[joyb]

What happens when Dibenzoylmethane is boiled with NaOH?



I'm guessing it must be similar to reverse Claisen... any hints?

[Dan]

I'm guessing it must be similar to reverse Claisen... any hints?

That would also be my guess

[orgopete]

I wasn't in class, so I don't know what was discussed.

"How does Dibenzoylmethane react with NaOH?" It will form the enolate anion.

Boiled? This implies something different must be happening. It would seem that if a retro-Claisen were to occur, then the acetophenone and benzoic acid should react further. I don't think that is the answer.

I think another possibility is that even though enolate formation should protect the dione from further reaction, I don't think it does in this case and an aldol condensation may result. I think that product may do a retro-Claisen. I think this will be a different product than an aldol of the dione and acetophenone.

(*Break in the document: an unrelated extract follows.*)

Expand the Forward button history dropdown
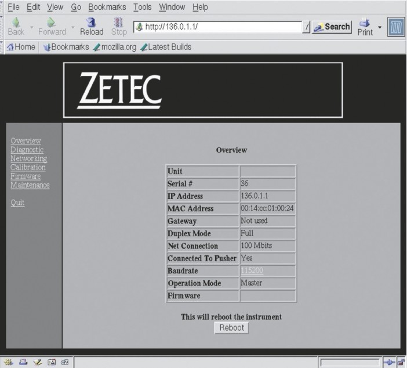407x368 pixels. 73,27
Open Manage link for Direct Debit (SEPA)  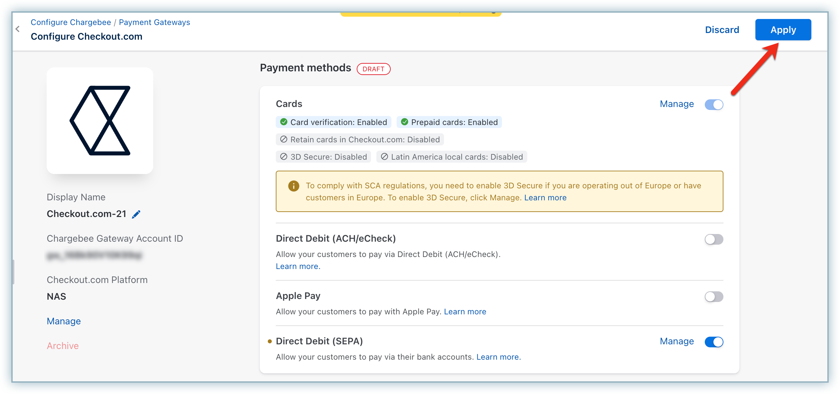click(x=677, y=341)
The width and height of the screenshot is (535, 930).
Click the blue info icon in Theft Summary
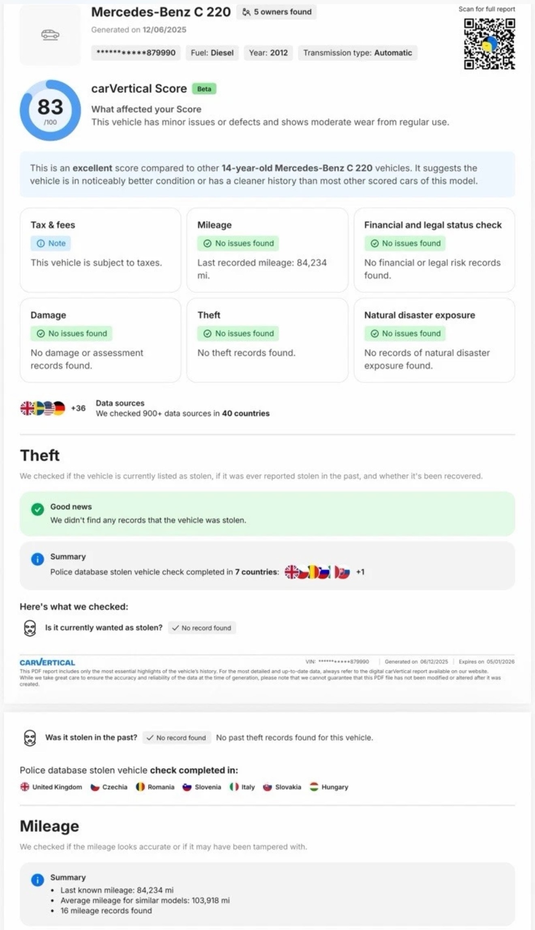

Just guessing, but this seems like there should have been more information to this problem to actually come up with the product.

[joyb]

The actual question is:
What would happen if PhCOCH₂COPh were boiled with aqueous NaOH? Explain why
PhCOCH₂COPh gives an iodoform reaction.

[orgopete]

That is helpful. I want to change my answer. I think NaOH simply makes the enolate. With iodine present, it will make the diiodo-dione. It cannot enolize. Now, a retro-Claisen will give benzoic acid and diiodoacetophenone. The diiodoacetophenone can react further with NaOO/I2 to give benzoic acid and iodoform.